[Records excerpted from a collection]
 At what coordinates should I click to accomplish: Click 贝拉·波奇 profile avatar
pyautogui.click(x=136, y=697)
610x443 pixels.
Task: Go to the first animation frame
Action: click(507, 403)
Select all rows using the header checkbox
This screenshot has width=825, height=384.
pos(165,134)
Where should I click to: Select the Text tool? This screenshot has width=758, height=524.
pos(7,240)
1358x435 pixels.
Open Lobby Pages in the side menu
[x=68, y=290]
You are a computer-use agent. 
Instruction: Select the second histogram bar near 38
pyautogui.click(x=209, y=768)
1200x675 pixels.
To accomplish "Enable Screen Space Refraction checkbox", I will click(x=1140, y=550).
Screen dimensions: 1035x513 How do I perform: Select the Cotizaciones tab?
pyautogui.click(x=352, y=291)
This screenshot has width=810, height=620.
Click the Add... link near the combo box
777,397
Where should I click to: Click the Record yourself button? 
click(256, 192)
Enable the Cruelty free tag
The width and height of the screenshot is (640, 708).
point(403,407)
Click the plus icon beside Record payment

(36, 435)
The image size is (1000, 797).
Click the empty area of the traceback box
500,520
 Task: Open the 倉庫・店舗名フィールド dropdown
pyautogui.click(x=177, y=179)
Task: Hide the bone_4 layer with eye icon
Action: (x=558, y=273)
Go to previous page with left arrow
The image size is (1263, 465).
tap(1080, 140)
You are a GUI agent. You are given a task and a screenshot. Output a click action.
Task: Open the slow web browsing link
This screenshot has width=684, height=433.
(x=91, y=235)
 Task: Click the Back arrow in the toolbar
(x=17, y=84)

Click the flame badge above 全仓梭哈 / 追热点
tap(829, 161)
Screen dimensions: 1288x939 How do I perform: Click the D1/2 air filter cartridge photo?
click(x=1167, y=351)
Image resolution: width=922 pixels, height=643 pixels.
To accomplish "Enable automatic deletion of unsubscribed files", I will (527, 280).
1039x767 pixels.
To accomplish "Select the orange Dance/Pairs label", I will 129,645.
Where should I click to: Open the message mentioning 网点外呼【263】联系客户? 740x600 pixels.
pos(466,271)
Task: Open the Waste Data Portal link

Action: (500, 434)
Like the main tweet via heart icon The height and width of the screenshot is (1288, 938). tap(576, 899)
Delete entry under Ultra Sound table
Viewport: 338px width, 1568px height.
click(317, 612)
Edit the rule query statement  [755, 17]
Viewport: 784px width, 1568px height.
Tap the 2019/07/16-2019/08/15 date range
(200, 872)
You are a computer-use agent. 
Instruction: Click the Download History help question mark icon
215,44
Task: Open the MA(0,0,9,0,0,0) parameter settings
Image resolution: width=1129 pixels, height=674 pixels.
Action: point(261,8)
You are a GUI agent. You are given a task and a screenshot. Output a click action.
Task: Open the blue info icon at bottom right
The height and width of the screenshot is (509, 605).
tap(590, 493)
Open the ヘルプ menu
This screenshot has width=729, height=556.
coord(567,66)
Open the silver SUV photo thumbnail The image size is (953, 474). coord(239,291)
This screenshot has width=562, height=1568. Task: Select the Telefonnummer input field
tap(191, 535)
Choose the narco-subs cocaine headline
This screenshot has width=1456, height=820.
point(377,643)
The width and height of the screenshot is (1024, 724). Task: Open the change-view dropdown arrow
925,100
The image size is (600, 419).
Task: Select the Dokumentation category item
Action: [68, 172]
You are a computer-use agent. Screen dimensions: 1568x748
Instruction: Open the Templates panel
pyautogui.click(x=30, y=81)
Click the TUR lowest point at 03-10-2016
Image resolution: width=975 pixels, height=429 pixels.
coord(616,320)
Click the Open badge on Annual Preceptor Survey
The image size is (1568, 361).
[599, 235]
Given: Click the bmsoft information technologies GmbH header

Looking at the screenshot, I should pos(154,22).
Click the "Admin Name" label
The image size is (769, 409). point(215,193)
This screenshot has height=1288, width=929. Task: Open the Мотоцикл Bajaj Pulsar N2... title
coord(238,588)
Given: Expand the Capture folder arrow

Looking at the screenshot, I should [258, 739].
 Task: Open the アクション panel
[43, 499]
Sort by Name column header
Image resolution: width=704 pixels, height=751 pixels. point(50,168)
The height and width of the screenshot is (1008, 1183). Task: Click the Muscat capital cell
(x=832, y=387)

→ **Work request**: Please repeat the data above verbatim, all of it.

→ **Output**:
 At what coordinates should I click to accomplish: Click 贝拉·波奇 profile avatar
pyautogui.click(x=136, y=697)
610x443 pixels.
Task: Go to the first animation frame
Action: click(507, 403)
Select all rows using the header checkbox
This screenshot has width=825, height=384.
pos(165,134)
Where should I click to: Select the Text tool? This screenshot has width=758, height=524.
pos(7,240)
1358x435 pixels.
Open Lobby Pages in the side menu
[x=68, y=290]
You are a computer-use agent. 
Instruction: Select the second histogram bar near 38
pyautogui.click(x=209, y=768)
1200x675 pixels.
To accomplish "Enable Screen Space Refraction checkbox", I will click(x=1140, y=550).
Screen dimensions: 1035x513 How do I perform: Select the Cotizaciones tab?
pyautogui.click(x=352, y=291)
This screenshot has width=810, height=620.
Click the Add... link near the combo box
777,397
Where should I click to: Click the Record yourself button? 
click(256, 192)
Enable the Cruelty free tag
The width and height of the screenshot is (640, 708).
point(403,407)
Click the plus icon beside Record payment

(36, 435)
The image size is (1000, 797).
Click the empty area of the traceback box
500,520
 Task: Open the 倉庫・店舗名フィールド dropdown
pyautogui.click(x=177, y=179)
Task: Hide the bone_4 layer with eye icon
Action: (x=558, y=273)
Go to previous page with left arrow
The image size is (1263, 465).
tap(1080, 140)
You are a GUI agent. You are given a task and a screenshot. Output a click action.
Task: Open the slow web browsing link
This screenshot has width=684, height=433.
(x=91, y=235)
 Task: Click the Back arrow in the toolbar
(x=17, y=84)

Click the flame badge above 全仓梭哈 / 追热点
tap(829, 161)
Screen dimensions: 1288x939 How do I perform: Click the D1/2 air filter cartridge photo?
click(x=1167, y=351)
Image resolution: width=922 pixels, height=643 pixels.
To accomplish "Enable automatic deletion of unsubscribed files", I will (527, 280).
1039x767 pixels.
To accomplish "Select the orange Dance/Pairs label", I will 129,645.
Where should I click to: Open the message mentioning 网点外呼【263】联系客户? 740x600 pixels.
pos(466,271)
Task: Open the Waste Data Portal link

Action: (500, 434)
Like the main tweet via heart icon The height and width of the screenshot is (1288, 938). tap(576, 899)
Delete entry under Ultra Sound table
Viewport: 338px width, 1568px height.
click(317, 612)
Edit the rule query statement  [755, 17]
Viewport: 784px width, 1568px height.
Tap the 2019/07/16-2019/08/15 date range
(200, 872)
You are a computer-use agent. 
Instruction: Click the Download History help question mark icon
215,44
Task: Open the MA(0,0,9,0,0,0) parameter settings
Image resolution: width=1129 pixels, height=674 pixels.
Action: point(261,8)
You are a GUI agent. You are given a task and a screenshot. Output a click action.
Task: Open the blue info icon at bottom right
The height and width of the screenshot is (509, 605).
tap(590, 493)
Open the ヘルプ menu
This screenshot has width=729, height=556.
coord(567,66)
Open the silver SUV photo thumbnail The image size is (953, 474). coord(239,291)
This screenshot has width=562, height=1568. Task: Select the Telefonnummer input field
tap(191, 535)
Choose the narco-subs cocaine headline
This screenshot has width=1456, height=820.
point(377,643)
The width and height of the screenshot is (1024, 724). Task: Open the change-view dropdown arrow
925,100
The image size is (600, 419).
Task: Select the Dokumentation category item
Action: [68, 172]
You are a computer-use agent. Screen dimensions: 1568x748
Instruction: Open the Templates panel
pyautogui.click(x=30, y=81)
Click the TUR lowest point at 03-10-2016
Image resolution: width=975 pixels, height=429 pixels.
coord(616,320)
Click the Open badge on Annual Preceptor Survey
The image size is (1568, 361).
[599, 235]
Given: Click the bmsoft information technologies GmbH header

Looking at the screenshot, I should pos(154,22).
Click the "Admin Name" label
The image size is (769, 409). point(215,193)
This screenshot has height=1288, width=929. Task: Open the Мотоцикл Bajaj Pulsar N2... title
coord(238,588)
Given: Expand the Capture folder arrow

Looking at the screenshot, I should [258, 739].
 Task: Open the アクション panel
[43, 499]
Sort by Name column header
Image resolution: width=704 pixels, height=751 pixels. point(50,168)
The height and width of the screenshot is (1008, 1183). Task: Click the Muscat capital cell
(x=832, y=387)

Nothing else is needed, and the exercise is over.